Pressemitteilung
Zum 26.06. – Internationaler Tag zur Unterstützung von Folterüberlebenden
Neue Patient:innenzahlen des Zentrum ÜBERLEBEN deuten auf mehr chronifizierte Krankheitsbilder bei traumatisierten Geflüchteten hin
PSZ brauchen dringend finanzielle Unterstützung, um steigendem Bedarf gerecht werden zu können
23.06.2022
Zum Internationalen Tag zur Unterstützung von Folterüberlebenden veröffentlicht das Zentrum ÜBERLEBEN die Patient:innenzahlen des vergangenen Jahres. Dabei wird vor allem deutlich: Die Kapazitäten reichen für immer weniger Patient:innen, deren Behandlung dafür immer komplexer wird. Dieser Trend ist im Zentrum ÜBERLEBEN seit spätestens 2018 zu beobachten und verschärft die ohnehin prekäre Situation um die knappen Versorgungsangebote für traumatisierte Geflüchtete und Überlebende schwerer Kriegsgewalt.
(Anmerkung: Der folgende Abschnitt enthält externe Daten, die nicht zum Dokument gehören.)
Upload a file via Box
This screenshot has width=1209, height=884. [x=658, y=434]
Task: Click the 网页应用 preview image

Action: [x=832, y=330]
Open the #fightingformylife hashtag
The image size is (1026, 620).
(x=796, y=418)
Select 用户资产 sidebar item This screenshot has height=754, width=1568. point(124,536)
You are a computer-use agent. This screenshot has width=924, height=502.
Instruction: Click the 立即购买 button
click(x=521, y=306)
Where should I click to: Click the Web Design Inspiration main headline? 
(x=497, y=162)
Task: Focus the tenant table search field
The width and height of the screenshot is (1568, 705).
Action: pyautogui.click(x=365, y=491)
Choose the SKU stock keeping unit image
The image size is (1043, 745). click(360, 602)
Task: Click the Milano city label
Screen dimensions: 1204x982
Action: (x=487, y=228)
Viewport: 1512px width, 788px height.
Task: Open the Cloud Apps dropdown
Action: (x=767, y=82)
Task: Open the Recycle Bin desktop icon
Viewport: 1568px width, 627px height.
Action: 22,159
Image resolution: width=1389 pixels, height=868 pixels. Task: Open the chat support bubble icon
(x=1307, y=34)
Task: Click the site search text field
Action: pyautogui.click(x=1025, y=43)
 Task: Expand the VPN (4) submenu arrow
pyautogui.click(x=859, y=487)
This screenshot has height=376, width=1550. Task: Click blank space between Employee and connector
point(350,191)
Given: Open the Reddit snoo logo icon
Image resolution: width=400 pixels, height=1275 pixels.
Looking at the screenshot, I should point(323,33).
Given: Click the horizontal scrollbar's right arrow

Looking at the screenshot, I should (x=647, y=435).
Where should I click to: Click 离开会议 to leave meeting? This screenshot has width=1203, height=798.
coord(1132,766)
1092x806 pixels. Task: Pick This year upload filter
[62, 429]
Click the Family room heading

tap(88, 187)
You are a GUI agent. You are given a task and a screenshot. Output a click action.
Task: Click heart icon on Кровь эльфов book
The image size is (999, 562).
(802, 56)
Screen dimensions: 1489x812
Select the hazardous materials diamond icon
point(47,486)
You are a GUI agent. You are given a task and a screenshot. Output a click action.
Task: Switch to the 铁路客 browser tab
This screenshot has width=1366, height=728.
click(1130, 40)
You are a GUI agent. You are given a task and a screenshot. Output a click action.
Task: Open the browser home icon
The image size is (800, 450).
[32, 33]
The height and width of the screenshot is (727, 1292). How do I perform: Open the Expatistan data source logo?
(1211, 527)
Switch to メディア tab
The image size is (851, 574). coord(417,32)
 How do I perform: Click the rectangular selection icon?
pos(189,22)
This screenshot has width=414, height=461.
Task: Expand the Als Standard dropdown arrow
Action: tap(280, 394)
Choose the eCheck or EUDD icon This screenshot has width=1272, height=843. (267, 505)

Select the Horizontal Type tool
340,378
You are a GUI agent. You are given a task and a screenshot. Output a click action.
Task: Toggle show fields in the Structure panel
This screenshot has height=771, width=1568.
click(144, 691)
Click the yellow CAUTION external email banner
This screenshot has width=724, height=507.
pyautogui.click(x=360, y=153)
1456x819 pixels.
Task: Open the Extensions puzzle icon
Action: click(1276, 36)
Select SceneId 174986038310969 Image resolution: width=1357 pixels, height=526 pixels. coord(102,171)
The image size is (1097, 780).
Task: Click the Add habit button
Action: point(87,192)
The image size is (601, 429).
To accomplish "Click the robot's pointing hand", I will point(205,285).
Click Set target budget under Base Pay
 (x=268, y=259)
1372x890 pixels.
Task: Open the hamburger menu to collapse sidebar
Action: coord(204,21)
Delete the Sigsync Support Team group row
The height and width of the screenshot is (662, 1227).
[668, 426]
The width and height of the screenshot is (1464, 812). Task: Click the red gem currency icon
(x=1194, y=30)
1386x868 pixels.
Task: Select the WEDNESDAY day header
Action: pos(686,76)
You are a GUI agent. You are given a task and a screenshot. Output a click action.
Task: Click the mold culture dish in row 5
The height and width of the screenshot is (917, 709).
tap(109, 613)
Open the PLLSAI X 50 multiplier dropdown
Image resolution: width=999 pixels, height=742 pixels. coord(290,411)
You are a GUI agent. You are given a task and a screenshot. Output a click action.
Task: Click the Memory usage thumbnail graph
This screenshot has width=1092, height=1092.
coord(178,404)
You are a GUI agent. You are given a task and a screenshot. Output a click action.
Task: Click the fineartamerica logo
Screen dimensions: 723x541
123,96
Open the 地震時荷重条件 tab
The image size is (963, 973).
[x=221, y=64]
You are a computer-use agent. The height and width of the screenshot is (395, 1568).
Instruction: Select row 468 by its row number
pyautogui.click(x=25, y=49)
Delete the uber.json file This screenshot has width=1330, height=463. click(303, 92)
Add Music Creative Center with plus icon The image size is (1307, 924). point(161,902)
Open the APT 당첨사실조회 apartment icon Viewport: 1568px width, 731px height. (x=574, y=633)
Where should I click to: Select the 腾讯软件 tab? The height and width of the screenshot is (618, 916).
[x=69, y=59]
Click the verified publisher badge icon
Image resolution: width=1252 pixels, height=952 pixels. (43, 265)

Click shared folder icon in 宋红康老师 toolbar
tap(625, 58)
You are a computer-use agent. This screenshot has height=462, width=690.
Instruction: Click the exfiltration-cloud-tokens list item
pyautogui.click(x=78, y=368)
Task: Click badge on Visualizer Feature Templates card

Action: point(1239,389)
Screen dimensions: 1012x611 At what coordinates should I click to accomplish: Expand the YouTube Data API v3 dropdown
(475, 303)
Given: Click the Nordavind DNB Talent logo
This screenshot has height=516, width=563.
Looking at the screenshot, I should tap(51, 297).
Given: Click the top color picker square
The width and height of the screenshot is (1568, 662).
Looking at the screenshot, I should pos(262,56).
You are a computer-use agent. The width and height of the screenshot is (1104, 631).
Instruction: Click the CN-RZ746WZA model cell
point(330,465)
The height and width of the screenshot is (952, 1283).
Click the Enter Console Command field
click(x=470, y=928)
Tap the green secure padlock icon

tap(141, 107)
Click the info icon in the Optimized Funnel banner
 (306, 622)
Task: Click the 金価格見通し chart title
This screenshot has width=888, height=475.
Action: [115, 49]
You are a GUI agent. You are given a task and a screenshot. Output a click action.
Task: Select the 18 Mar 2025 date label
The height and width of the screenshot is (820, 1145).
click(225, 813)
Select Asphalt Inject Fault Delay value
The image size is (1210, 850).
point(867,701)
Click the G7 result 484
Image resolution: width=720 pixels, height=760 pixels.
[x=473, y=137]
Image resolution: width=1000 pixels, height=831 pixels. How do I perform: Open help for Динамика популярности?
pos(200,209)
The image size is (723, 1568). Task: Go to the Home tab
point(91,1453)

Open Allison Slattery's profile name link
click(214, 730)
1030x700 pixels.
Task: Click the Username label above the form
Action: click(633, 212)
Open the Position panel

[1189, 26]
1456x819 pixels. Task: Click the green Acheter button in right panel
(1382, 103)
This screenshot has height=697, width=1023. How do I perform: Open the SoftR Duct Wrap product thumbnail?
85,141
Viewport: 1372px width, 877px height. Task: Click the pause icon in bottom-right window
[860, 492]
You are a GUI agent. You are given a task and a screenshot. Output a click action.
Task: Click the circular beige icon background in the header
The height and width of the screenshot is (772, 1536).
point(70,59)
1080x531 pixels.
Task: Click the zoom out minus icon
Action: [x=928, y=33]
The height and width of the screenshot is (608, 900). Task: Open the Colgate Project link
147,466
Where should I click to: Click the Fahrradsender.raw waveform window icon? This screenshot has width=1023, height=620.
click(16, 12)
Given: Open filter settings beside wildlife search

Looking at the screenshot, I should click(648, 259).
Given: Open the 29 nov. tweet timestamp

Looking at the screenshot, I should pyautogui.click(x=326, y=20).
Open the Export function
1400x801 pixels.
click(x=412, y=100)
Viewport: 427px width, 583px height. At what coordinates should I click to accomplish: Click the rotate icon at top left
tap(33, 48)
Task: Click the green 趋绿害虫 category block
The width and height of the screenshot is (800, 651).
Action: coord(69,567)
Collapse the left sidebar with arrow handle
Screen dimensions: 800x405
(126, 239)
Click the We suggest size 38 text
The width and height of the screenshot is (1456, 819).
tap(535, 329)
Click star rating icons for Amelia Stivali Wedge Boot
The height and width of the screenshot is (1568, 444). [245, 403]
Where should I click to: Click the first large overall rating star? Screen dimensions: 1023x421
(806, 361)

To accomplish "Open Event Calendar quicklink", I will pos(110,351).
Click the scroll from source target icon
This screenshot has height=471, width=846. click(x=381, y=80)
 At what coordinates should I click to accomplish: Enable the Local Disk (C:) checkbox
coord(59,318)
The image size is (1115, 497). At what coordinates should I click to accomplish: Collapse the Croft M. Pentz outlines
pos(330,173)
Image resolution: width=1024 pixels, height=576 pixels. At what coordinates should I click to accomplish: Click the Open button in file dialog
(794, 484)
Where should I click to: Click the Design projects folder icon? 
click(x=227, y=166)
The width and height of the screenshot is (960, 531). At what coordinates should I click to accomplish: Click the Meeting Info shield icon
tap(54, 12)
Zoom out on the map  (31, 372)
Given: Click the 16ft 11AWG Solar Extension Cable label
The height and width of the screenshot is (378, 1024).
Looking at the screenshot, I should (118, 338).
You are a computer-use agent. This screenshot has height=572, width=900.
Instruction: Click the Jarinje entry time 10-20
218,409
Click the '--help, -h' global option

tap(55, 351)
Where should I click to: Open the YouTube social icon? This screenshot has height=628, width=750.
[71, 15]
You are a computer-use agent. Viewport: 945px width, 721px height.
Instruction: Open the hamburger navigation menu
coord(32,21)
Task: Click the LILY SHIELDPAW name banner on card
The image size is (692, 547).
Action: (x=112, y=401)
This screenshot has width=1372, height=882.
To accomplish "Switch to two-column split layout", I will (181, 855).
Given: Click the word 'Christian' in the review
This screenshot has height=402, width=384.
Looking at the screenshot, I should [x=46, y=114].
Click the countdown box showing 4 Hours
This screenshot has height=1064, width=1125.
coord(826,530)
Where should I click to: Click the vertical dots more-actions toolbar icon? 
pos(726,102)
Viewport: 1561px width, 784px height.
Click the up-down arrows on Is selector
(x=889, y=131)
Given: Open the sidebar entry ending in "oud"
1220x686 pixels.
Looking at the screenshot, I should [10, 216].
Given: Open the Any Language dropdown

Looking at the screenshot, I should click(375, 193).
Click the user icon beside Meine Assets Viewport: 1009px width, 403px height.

Im Jahr 2021 versorgten die Psychotraumatherapie in Sprachmittlung anbietenden klinischen Abteilungen [1] des Zentrums 428 Menschen, davon 212 weiblich und 215 männlich (bei einer Person keine Angabe). Auffällig ist, dass im letzten Jahr die Zahl der Afghan:innen wieder anstieg (81 Personen, zuvor 72), während es bei den Personen aus anderen häufigen Herkunftsländern wie Syrien, Iran, Irak oder der Türkei einen Rückgang gab. Die Zahl der durchschnittlichen Leistungen pro Patient:in ist mit 72,3 weiter gestiegen (2020: 60,1; 2019: 50,2). Die medizinischen, therapeutischen und sozialarbeiterischen Unterstützungsbedarfe sind damit so hoch wie nie.
„Wir können seit einiger Zeit, zum Beispiel in der ambulanten Abteilung für Erwachsene, beobachten, dass bei vielen unserer Patient:innen eine Akut- bzw. Kurzzeitbehandlung in den Jahren 2015 und 2016 zwar in der Krise Hilfe bot, aber nur übergangsweise stabilisiert hat, da keine weiteren Unterstützungsmaßnahmen angeboten werden konnten. Viele der damals mit kurzzeitigen Maßnahmen versorgten Menschen sind deshalb heute wieder bei uns. Bei diesen chronifizierten Krankheitsbildern ist die hochspezialisierte Expertise der PSZ unverzichtbar. Auch externe Fachkolleg:innen stoßen hier an ihre Grenzen. Eine engmaschige, multiprofessionelle Behandlung auf medizinischer, therapeutischer und sozialarbeiterischer Ebene ist unabdingbar und vom Regelsystem in dieser Form bisher nicht leistbar“, sagt Dr. Tanja Waiblinger, Fachärztin für Psychiatrie und Psychotherapie, sowie Leiterin der Ambulanten Abteilung für Erwachsene im Zentrum ÜBERLEBEN.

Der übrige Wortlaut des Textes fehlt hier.